Colonel Kenney trained combat crews in aerial gunnery bombing and strafing out of Nellis Air Force Base in mid-1953. In search of that elusive fifth kill to qualify him as an ace, Kenney signed up to fly in the Korean War, as squadron commander of a Saber jet outfit. The war, however, was all but ended, and so had his chances to achieve the title of “flying ace.”
After the Korean War Kenney was assigned to the Pentagon and flew F-86s with the DC National Guard at Andrews Field, Md. Upon completion of this tour he was assigned to fly F-100s out of Foster Air Force Base in Victoria County, Texas until the base was closed in 1958.
Later on he was stationed at Misawa, in a remote portion of Japan. His squadron stood nuclear alert in Northern Japan where he helped them transfer from obsolete straight winged F-84s to the Super Sabre F-100s.
Kenney returned for his second tour at the Pentagon and to flying F-100s with the DC National Guard. He was then assigned as advisor to the Sioux City National Guard where he was promoted to full Colonel. His final military assignment was at Myrtle Beach, SC. as deputy commander of operations for the 354th TAC Fighter Wing flying the familiar F-100 with a NATO commitment.
Colonel Richard Kenney enjoyed his final years at home, in Coronado, riding his bicycle and working on his 36-foot Grand Banks trawler that he would use to escape from the July Fourth crowds on Coronado.
Kenney received a flurry of publicity late in life when he purchased and donated the 1923 Hotel del Coronado laundry truck to the Coronado Historical Association and Museum. During this time another small chapter from his youth surfaced and received attention in the print and television media.
Kenney and his brother were on Coronado Beach New Year’s Day, 1937, when the floating gambling casino Monte Carlo wrecked in the shallows.

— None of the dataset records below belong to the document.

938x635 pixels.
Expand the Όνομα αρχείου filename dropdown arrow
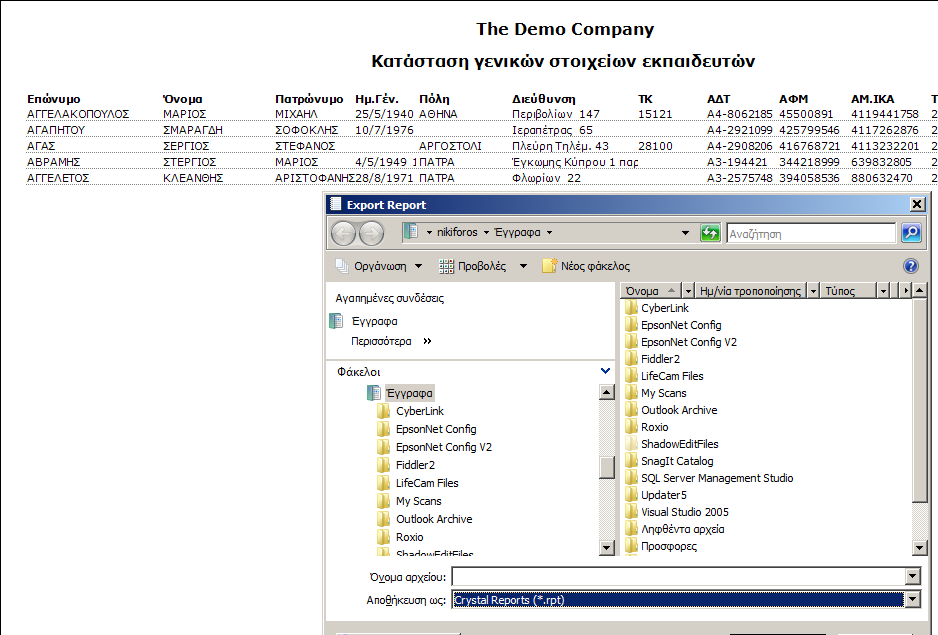(x=911, y=577)
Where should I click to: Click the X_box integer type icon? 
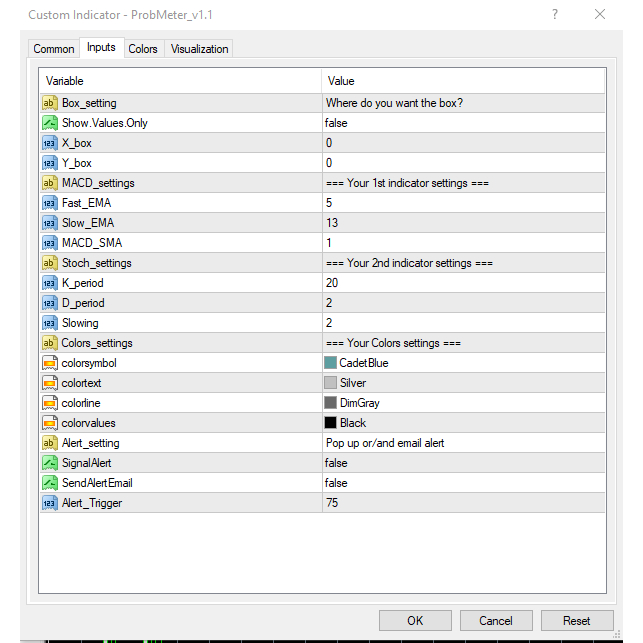point(49,143)
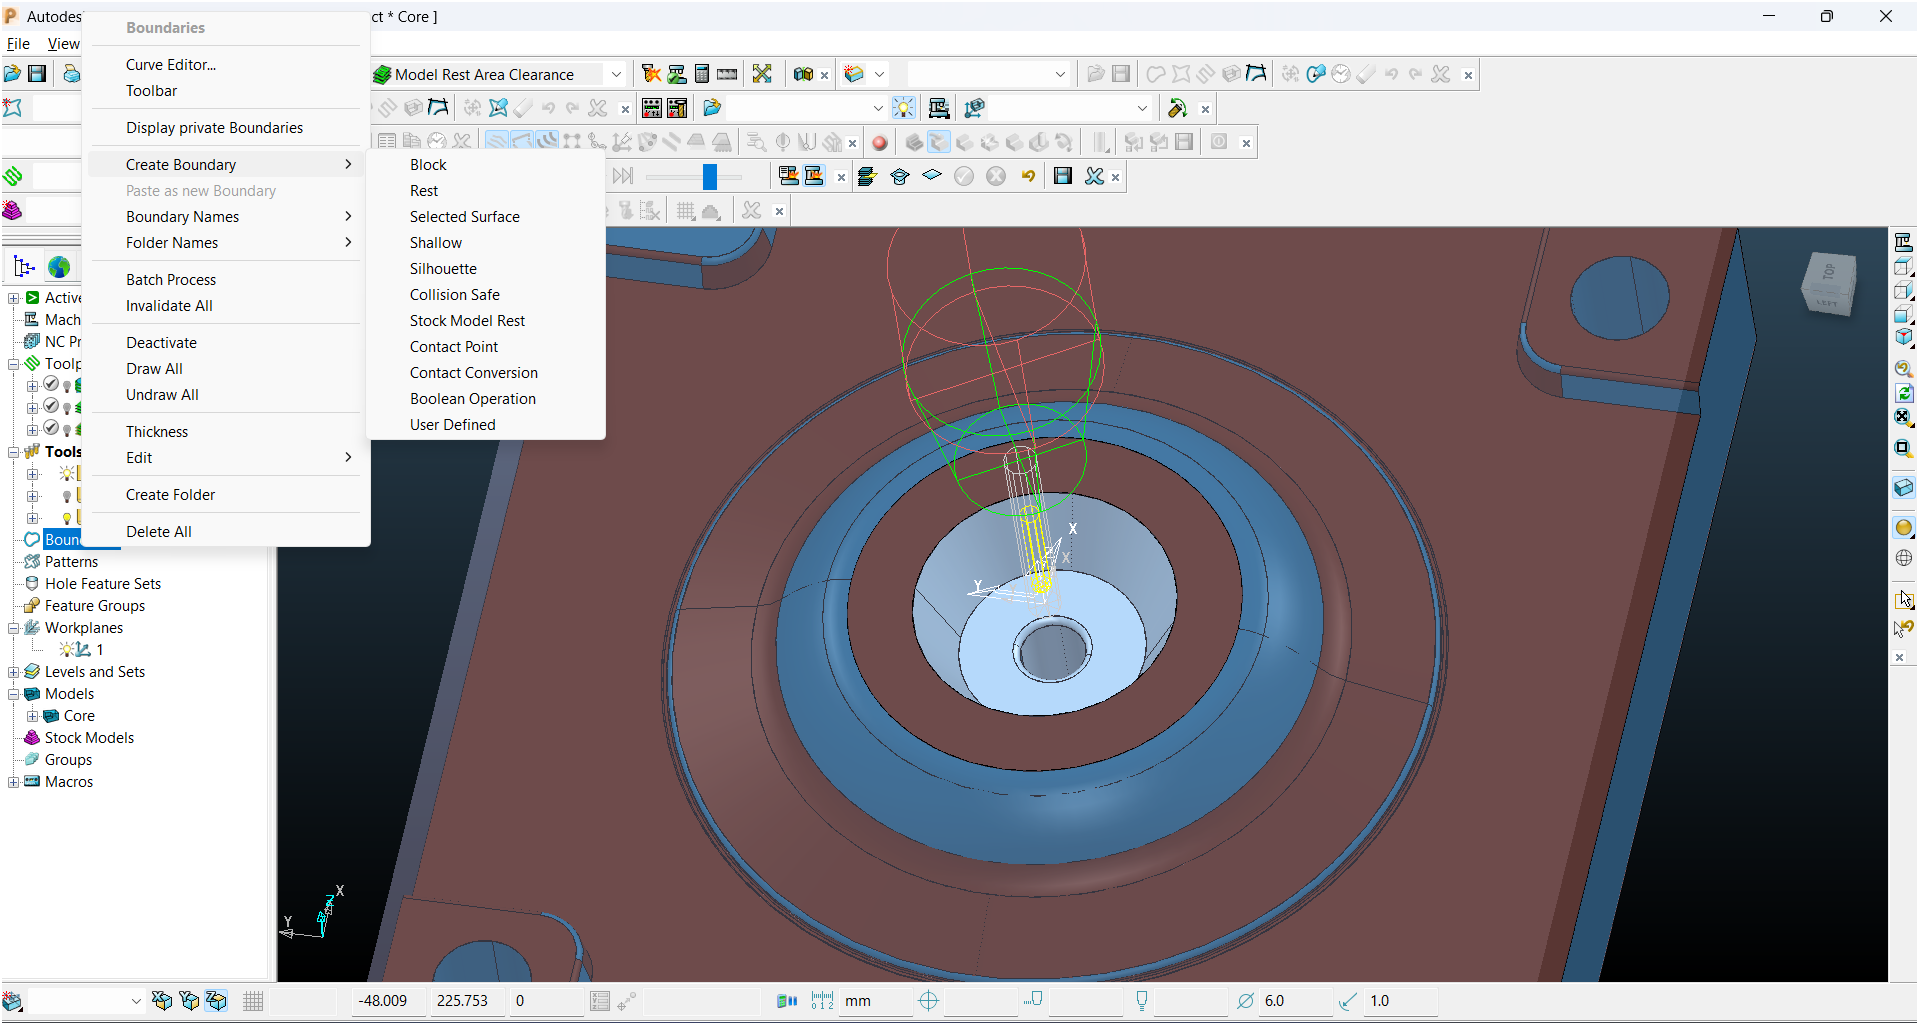Click Curve Editor... menu entry

point(171,65)
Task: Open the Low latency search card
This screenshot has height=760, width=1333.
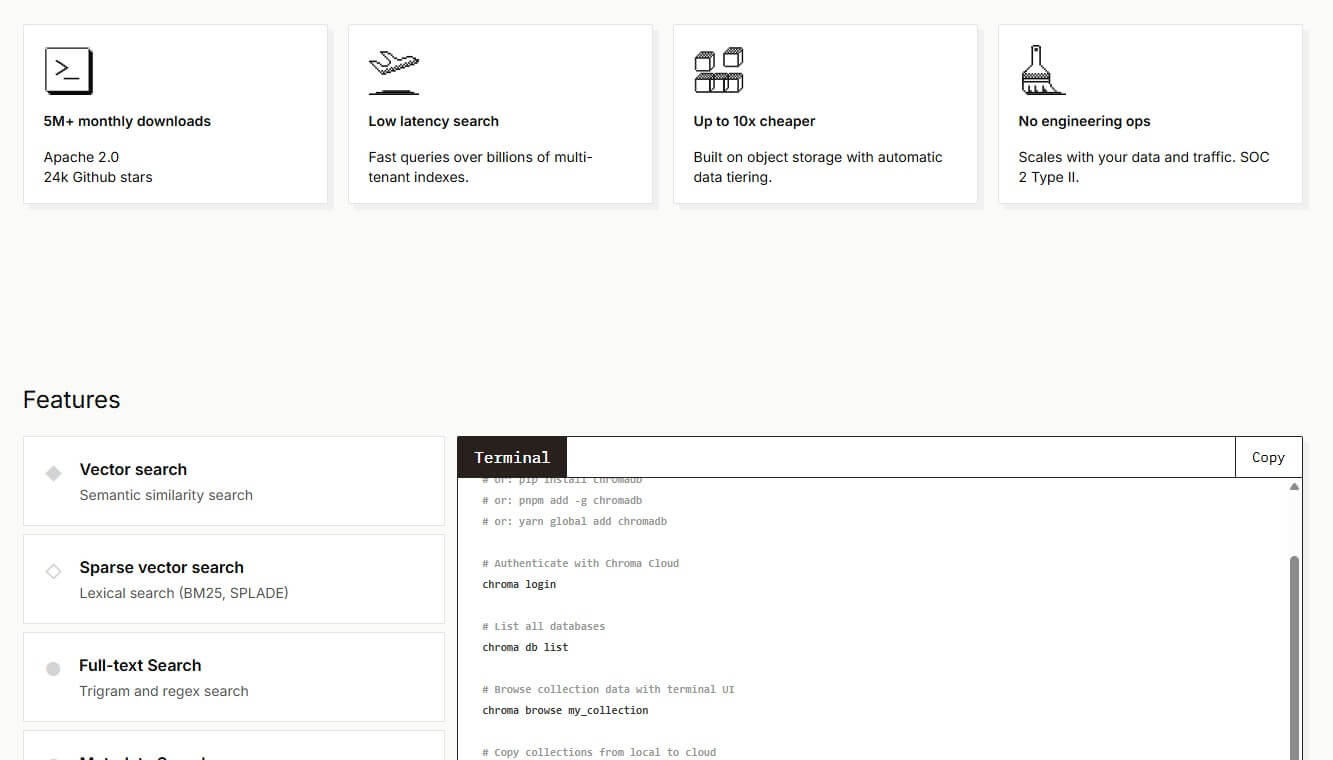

They were among the many people who retrieved treasures from the abandoned ship. In Kenney’s case it was pocketfuls of silver dollars.
At his request, there was no funeral services, however, friends have submitted his name for consideration on the Avenue of Heroes. Colonel Richard Kenney will be buried in the family plot at Fort Rosecrans. Donations in his memory are encouraged to the Coronado Yacht Club Junior Sailing Program in his memory. “That’s where I started, and that’s where I’d like it all to finish,” he said.
Source: Coronado Eagle Journal, December 24, 2014
The following is from Barbi Ennis, a friend of Kenney’s family (her father Ed Ennis flew B-25’s in the MTO with Kenney):
“The day he was shot down would have been his ACE score and he ended up in Stalag Luft III. He had a Mission several days before and one of our B-25’s flying thousands of feet above snapped a shot at the exact moment his bomb hit the troop carrier and he was blown sideways… he described it as a PUFF, billowing explosion of the carrier and a clear picture of his fighter being pitched sideways… He only saw the picture for minutes only, put it away and flew off on his last Mission and shot-down. It did not return home with his other things.
I looked at a gazillion pictures and never found the picture or who took that photo. It would not have been a Mission photo, just a stroke of luck photo-op. Dick assured me he would get to see it once he got to Heaven, I sure would like to have found it to share with the world!”
Lt Kenney was shot-down June 15, 1943 and became a POW in Stalag Luft III. He survived numerous injuries and mistreatment and was liberated June 8, 1945.